▶ _DATA PROVIDED_
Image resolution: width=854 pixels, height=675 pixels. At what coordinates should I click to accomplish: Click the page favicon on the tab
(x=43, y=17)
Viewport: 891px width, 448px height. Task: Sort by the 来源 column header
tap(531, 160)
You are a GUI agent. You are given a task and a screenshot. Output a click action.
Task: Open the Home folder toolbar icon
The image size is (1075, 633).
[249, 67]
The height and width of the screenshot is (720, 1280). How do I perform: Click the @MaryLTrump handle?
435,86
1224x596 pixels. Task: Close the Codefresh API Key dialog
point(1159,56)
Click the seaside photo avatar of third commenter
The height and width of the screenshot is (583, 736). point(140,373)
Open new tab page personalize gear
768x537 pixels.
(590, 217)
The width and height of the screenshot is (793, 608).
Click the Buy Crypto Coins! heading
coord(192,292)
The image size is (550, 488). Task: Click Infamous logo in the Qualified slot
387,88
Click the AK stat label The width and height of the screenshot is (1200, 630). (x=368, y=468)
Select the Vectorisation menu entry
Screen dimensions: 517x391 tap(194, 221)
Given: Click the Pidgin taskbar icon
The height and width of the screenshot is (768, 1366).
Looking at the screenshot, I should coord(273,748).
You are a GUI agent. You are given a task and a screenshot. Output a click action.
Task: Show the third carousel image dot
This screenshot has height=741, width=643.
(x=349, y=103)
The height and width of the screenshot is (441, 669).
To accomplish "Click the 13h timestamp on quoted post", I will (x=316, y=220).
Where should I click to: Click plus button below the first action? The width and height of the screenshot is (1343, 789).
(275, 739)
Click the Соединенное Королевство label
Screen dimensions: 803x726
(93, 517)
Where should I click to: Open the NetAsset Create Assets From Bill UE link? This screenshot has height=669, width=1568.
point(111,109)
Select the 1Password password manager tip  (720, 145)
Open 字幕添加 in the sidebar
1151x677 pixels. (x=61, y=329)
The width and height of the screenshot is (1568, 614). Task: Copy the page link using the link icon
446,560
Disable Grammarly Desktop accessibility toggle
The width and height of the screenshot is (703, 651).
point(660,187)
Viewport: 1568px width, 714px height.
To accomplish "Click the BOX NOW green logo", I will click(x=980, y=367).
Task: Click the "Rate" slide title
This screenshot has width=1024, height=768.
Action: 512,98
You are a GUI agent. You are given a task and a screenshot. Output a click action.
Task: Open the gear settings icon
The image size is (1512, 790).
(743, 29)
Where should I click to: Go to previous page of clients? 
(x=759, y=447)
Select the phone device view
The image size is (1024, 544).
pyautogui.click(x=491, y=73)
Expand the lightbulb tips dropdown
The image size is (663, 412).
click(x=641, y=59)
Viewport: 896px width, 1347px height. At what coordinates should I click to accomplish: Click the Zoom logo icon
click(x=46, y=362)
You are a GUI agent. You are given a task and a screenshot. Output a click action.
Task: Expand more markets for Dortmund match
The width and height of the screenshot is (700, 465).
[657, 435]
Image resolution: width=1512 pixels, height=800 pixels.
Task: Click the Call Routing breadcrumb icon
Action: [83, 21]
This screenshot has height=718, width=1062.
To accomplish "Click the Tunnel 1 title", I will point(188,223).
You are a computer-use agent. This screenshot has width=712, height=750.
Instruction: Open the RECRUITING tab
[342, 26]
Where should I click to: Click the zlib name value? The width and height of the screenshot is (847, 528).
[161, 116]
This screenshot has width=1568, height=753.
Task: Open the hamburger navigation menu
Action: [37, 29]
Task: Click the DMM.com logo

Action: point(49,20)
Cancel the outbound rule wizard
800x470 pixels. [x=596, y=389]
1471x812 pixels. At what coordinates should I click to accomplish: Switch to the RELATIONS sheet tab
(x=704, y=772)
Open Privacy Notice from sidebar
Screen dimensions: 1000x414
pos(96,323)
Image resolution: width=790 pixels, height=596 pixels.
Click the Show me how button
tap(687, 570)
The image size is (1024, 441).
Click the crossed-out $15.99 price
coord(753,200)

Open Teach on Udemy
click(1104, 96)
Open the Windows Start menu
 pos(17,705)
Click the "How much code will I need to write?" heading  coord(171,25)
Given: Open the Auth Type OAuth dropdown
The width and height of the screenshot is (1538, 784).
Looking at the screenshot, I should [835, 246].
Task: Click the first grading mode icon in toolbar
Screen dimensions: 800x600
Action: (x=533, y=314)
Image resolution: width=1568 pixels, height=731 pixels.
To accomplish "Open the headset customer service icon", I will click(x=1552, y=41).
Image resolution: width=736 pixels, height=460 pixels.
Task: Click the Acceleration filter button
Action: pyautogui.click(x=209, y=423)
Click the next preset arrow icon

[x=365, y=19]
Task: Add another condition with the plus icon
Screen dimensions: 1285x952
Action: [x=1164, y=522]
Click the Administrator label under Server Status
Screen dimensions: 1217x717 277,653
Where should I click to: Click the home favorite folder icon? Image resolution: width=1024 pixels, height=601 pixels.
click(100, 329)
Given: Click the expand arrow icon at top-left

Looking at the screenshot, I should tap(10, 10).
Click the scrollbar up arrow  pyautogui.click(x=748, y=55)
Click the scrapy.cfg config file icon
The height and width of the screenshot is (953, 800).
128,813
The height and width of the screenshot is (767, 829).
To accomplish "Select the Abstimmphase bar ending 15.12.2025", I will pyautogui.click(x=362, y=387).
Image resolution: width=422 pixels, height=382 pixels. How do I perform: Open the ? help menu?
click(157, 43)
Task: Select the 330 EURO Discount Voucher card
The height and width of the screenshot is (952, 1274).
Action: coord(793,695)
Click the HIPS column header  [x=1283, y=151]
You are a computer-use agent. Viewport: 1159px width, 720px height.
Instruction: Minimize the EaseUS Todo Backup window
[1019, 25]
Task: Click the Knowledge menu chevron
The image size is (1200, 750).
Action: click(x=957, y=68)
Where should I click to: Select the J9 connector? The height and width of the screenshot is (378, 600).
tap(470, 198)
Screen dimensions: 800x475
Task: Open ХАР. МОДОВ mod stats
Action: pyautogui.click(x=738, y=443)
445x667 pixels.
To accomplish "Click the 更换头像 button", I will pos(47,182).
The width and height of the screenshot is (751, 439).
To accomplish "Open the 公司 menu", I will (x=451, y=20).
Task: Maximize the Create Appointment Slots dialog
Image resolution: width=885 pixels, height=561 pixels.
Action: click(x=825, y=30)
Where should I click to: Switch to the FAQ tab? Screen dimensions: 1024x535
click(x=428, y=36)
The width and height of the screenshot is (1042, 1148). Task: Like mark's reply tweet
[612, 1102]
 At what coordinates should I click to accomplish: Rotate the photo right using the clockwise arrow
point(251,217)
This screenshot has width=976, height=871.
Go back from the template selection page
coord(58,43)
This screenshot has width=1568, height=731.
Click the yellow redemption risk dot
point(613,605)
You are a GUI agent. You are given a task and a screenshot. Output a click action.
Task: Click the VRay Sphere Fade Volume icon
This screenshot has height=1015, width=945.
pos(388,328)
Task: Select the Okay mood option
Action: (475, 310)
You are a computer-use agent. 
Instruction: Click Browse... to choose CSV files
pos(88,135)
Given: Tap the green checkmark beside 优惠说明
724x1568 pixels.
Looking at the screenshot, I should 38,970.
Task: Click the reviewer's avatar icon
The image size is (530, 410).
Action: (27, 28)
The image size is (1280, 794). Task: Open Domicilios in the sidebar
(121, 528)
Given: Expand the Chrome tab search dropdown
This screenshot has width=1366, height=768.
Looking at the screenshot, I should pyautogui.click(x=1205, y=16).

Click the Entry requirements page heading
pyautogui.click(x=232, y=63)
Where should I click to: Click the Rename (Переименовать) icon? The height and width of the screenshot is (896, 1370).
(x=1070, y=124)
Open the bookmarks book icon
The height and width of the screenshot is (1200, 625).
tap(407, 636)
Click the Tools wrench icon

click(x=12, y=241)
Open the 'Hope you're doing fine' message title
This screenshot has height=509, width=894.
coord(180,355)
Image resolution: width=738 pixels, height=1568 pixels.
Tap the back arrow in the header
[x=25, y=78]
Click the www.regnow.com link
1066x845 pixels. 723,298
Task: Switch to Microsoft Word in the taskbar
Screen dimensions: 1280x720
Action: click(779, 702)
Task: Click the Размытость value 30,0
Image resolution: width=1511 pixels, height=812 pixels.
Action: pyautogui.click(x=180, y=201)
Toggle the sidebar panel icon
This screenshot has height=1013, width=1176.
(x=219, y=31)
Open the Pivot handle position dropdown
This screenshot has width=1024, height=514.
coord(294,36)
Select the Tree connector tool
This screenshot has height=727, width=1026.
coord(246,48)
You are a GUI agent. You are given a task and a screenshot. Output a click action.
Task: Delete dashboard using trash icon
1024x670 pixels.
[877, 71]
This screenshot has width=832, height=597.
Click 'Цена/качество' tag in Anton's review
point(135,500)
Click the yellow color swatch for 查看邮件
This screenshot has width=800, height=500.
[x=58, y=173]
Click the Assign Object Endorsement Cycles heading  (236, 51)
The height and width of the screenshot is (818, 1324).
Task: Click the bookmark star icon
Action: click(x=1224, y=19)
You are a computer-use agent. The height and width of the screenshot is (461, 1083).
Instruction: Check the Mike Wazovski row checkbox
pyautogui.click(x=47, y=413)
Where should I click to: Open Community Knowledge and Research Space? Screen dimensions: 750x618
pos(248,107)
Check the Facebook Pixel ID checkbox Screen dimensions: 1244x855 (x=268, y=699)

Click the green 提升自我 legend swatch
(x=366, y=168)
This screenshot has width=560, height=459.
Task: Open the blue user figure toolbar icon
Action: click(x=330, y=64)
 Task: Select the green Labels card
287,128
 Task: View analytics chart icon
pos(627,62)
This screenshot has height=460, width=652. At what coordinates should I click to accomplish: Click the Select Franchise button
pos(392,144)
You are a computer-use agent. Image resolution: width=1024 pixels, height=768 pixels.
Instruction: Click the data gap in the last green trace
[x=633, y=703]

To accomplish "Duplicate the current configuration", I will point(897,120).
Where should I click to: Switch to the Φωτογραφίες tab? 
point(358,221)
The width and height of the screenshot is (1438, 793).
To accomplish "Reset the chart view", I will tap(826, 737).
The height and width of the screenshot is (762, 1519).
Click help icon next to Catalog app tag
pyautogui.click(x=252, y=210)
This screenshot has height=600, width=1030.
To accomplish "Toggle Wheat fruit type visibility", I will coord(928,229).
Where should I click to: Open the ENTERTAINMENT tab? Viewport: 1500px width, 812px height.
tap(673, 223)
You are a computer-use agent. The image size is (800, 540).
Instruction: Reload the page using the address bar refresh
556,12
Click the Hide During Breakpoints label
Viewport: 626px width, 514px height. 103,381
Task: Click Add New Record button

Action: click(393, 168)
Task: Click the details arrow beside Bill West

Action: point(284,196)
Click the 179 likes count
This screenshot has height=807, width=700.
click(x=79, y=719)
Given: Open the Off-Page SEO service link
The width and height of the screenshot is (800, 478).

▶ _PROBLEM TO SOLVE_
Begin at the line above that has "The width and height of the screenshot is (1042, 1148)." and stop after the line that has "Given: Expand the Chrome tab search dropdown", copying each line exactly and adding nothing else.

▶ _WORKED SOLUTION_
The width and height of the screenshot is (1042, 1148). Task: Like mark's reply tweet
[612, 1102]
 At what coordinates should I click to accomplish: Rotate the photo right using the clockwise arrow
point(251,217)
This screenshot has width=976, height=871.
Go back from the template selection page
coord(58,43)
This screenshot has width=1568, height=731.
Click the yellow redemption risk dot
point(613,605)
You are a GUI agent. You are given a task and a screenshot. Output a click action.
Task: Click the VRay Sphere Fade Volume icon
This screenshot has height=1015, width=945.
pos(388,328)
Task: Select the Okay mood option
Action: (475, 310)
You are a computer-use agent. 
Instruction: Click Browse... to choose CSV files
pos(88,135)
Given: Tap the green checkmark beside 优惠说明
724x1568 pixels.
Looking at the screenshot, I should 38,970.
Task: Click the reviewer's avatar icon
The image size is (530, 410).
Action: (27, 28)
The image size is (1280, 794). Task: Open Domicilios in the sidebar
(121, 528)
Given: Expand the Chrome tab search dropdown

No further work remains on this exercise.